◆ PROBLEM REQUIREMENTS: Lines with the word "agent" are the ones wanted. Copy each of them from the entries below.

◆ RAW DATA:
>>

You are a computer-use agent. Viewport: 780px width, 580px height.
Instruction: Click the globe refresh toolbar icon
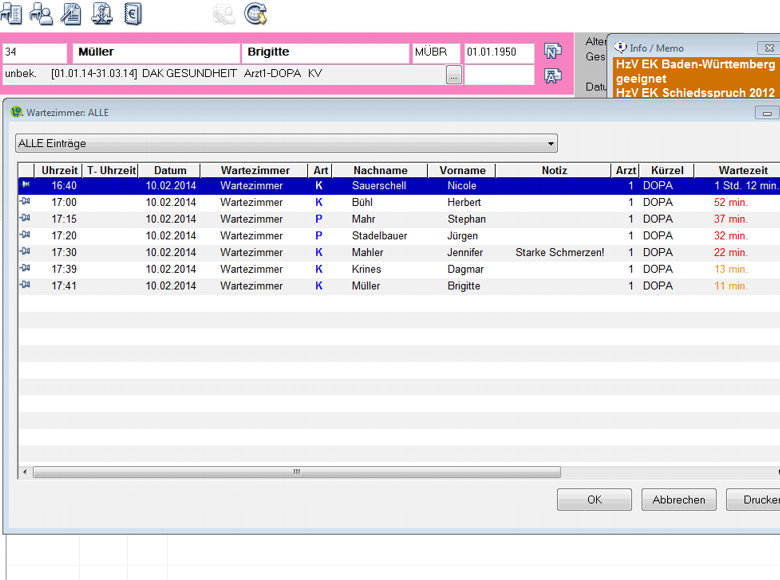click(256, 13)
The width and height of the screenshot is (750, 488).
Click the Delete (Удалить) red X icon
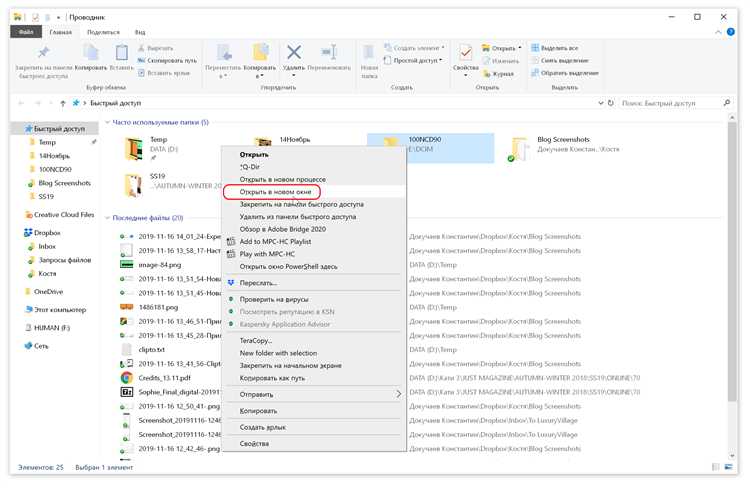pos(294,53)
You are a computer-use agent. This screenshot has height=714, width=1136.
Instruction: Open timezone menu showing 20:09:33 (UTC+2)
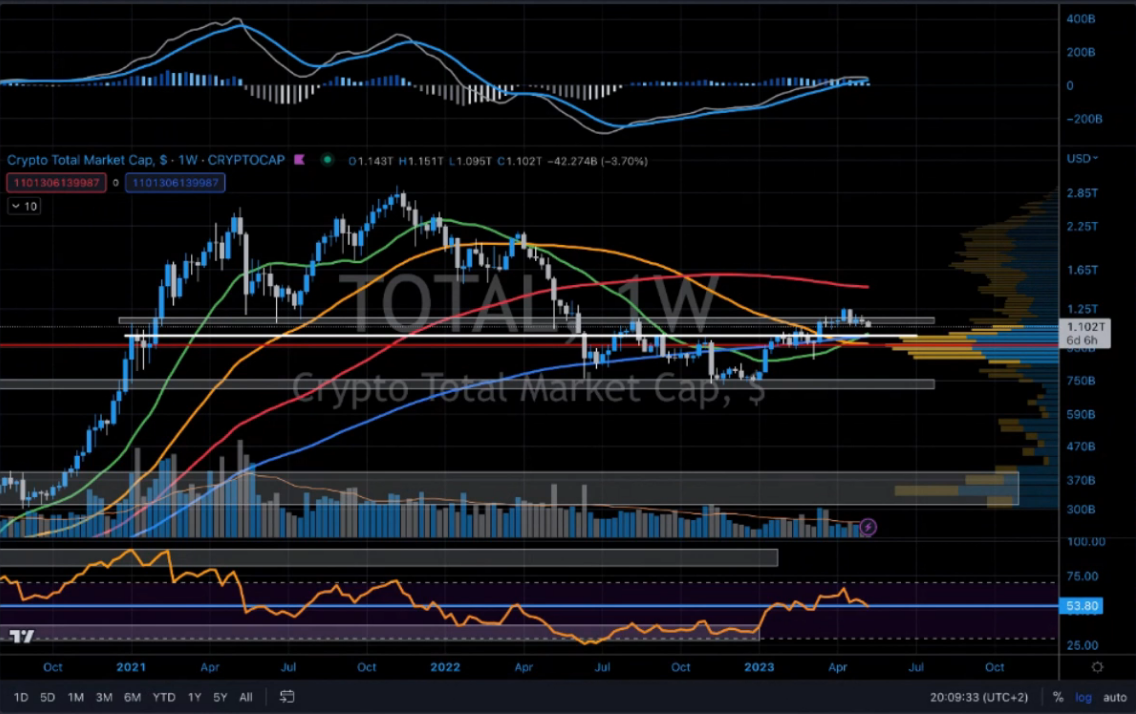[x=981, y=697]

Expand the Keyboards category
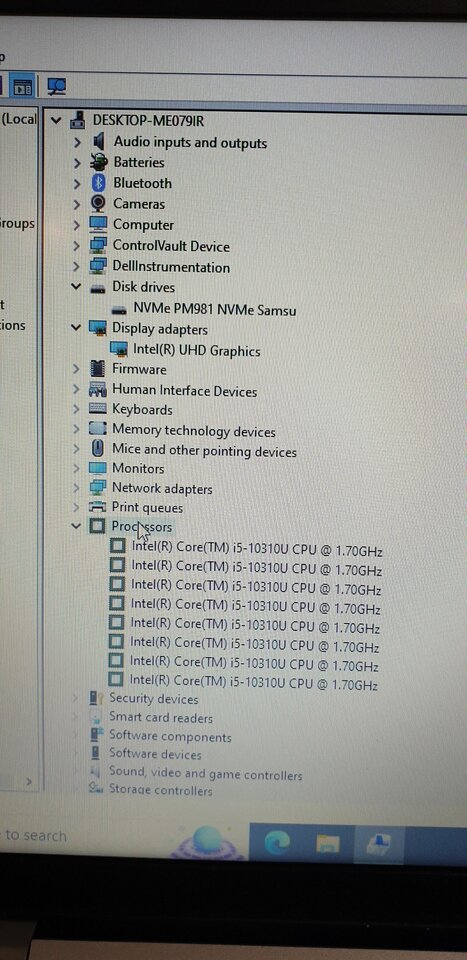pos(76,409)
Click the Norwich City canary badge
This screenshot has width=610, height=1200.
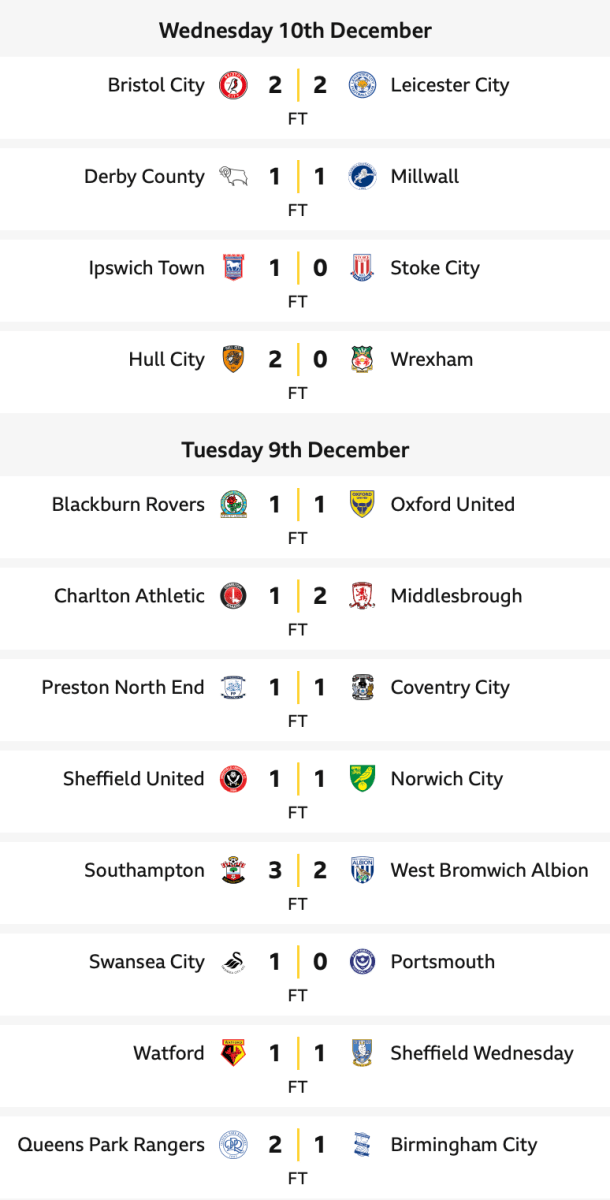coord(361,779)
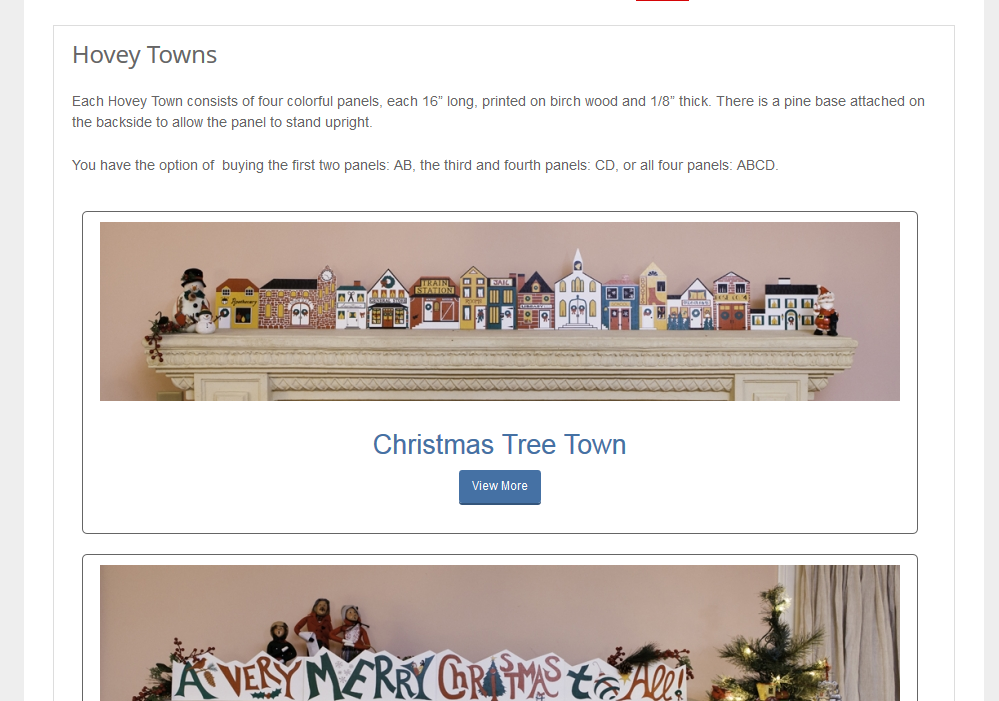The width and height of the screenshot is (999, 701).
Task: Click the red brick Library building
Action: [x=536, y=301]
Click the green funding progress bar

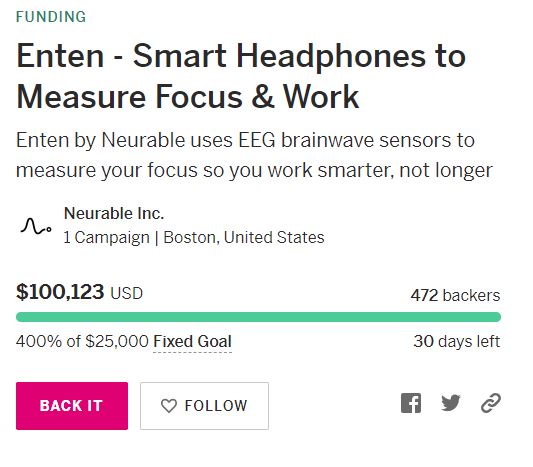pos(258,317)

<<
>>

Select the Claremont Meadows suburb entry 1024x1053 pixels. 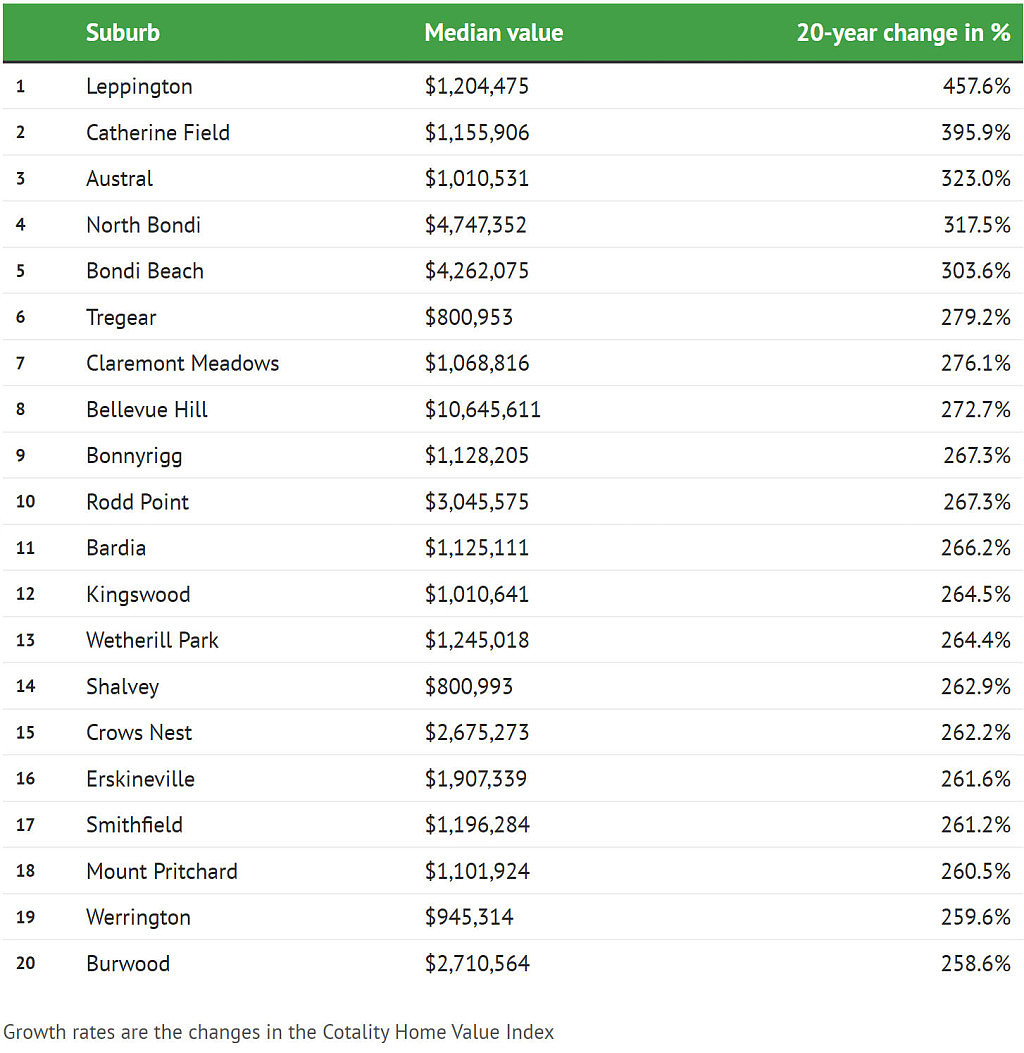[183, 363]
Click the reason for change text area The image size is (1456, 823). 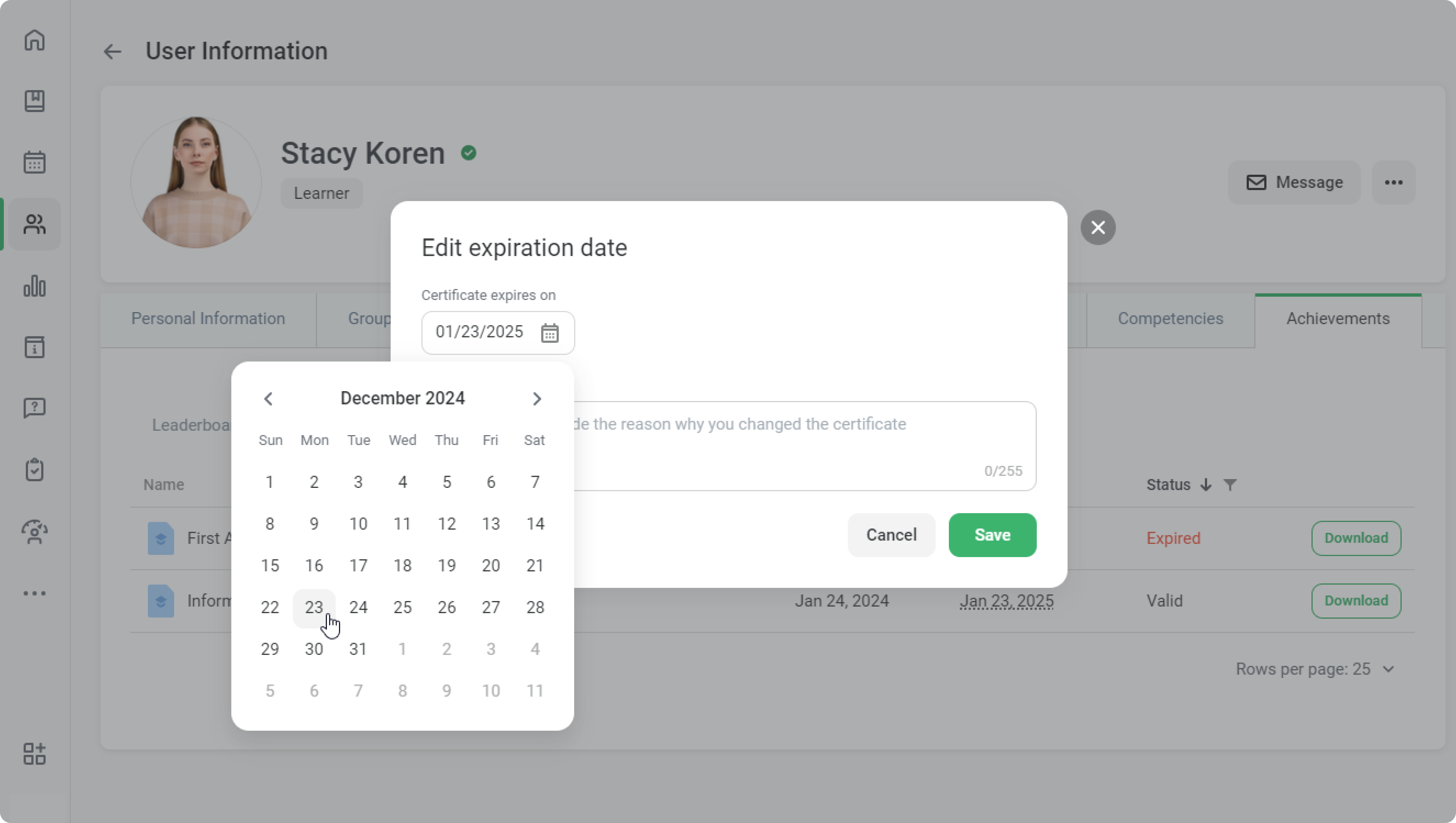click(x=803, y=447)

<<

◆ RESPONSE TO THE TASK:
You are a computer-use agent. Viewport: 780px width, 580px height.
You are a computer-use agent. This screenshot has height=714, width=1136.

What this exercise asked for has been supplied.